Pasti Menyesal: Menyia-nyiakan Jabatan demi Duniawi



🕌 Pasti Menyesal: Menyia-nyiakan Jabatan demi Duniawi

Versi Ilmiah Buletin Dakwah

Pendahuluan

Jabatan adalah amanah, bukan sekadar kedudukan atau kebanggaan sosial. Dalam pandangan Islam, jabatan merupakan ladang ibadah untuk menegakkan keadilan, melayani umat, dan menebar maslahat. Namun, ketika jabatan disalahgunakan demi kepentingan duniawi—seperti memperkaya diri, mencari popularitas, atau menindas rakyat—maka jabatan itu akan menjadi sumber penyesalan yang mendalam, baik di dunia maupun di akhirat.

Dalil Al-Qur’an dan Hadis

📖 Al-Qur’an

وَلَا تَرْكَنُوا إِلَى الَّذِينَ ظَلَمُوا فَتَمَسَّكُمُ النَّارُ
“Dan janganlah kamu cenderung kepada orang-orang yang zalim yang menyebabkan kamu disentuh api neraka.”
(QS. Hūd [11]: 113)

Ayat ini menegaskan bahwa kecenderungan terhadap kezaliman — termasuk menggunakan jabatan untuk menindas atau menipu — akan membawa seseorang kepada siksa neraka.

📜 Hadis Nabi ﷺ

عن أبي ذر رضي الله عنه قال: قلت يا رسول الله ألا تستعملني؟ قال: يا أبا ذر إنك ضعيف، وإنها أمانة، وإنها يوم القيامة خزي وندامة، إلا من أخذها بحقها وأدى الذي عليه فيها.
(رواه مسلم)

“Wahai Abu Dzar, engkau lemah, sedangkan jabatan itu adalah amanah.

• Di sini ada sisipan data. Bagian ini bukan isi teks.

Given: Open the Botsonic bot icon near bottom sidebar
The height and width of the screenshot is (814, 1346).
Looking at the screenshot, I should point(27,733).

Pada hari kiamat, ia akan menjadi kehinaan dan penyesalan, kecuali bagi orang yang menunaikan amanahnya dengan benar dan menunaikan kewajibannya.”
(HR. Muslim)

Hadis ini menjelaskan bahwa jabatan bukan kehormatan, tetapi tanggung jawab yang berat. Siapa yang menyia-nyiakannya akan menyesal kelak.

Pandangan Ulama

Imam al-Ghazali dalam Ihya’ Ulumuddin menulis bahwa pemimpin yang menjadikan jabatannya sebagai sarana mencari harta dan kehormatan telah menukar akhiratnya dengan dunia. Sedangkan Ibn Hajar al-‘Asqalani menegaskan bahwa amanah jabatan hanya akan bernilai ibadah jika dijalankan dengan niat melayani umat dan menegakkan kebenaran.

Pandangan Ilmuwan dan Pakar Sosial

Secara sosiologis, jabatan yang disalahgunakan akan menimbulkan ketimpangan sosial, rusaknya kepercayaan publik, dan menurunnya moralitas pemerintahan. Menurut Max Weber, kekuasaan tanpa nilai etika akan melahirkan “birokrasi korup” yang menindas masyarakat. Dalam perspektif psikologi, penyalahgunaan jabatan juga menimbulkan moral disengagement, yaitu hilangnya kepekaan terhadap benar dan salah akibat terbuai oleh kekuasaan dan kenikmatan duniawi.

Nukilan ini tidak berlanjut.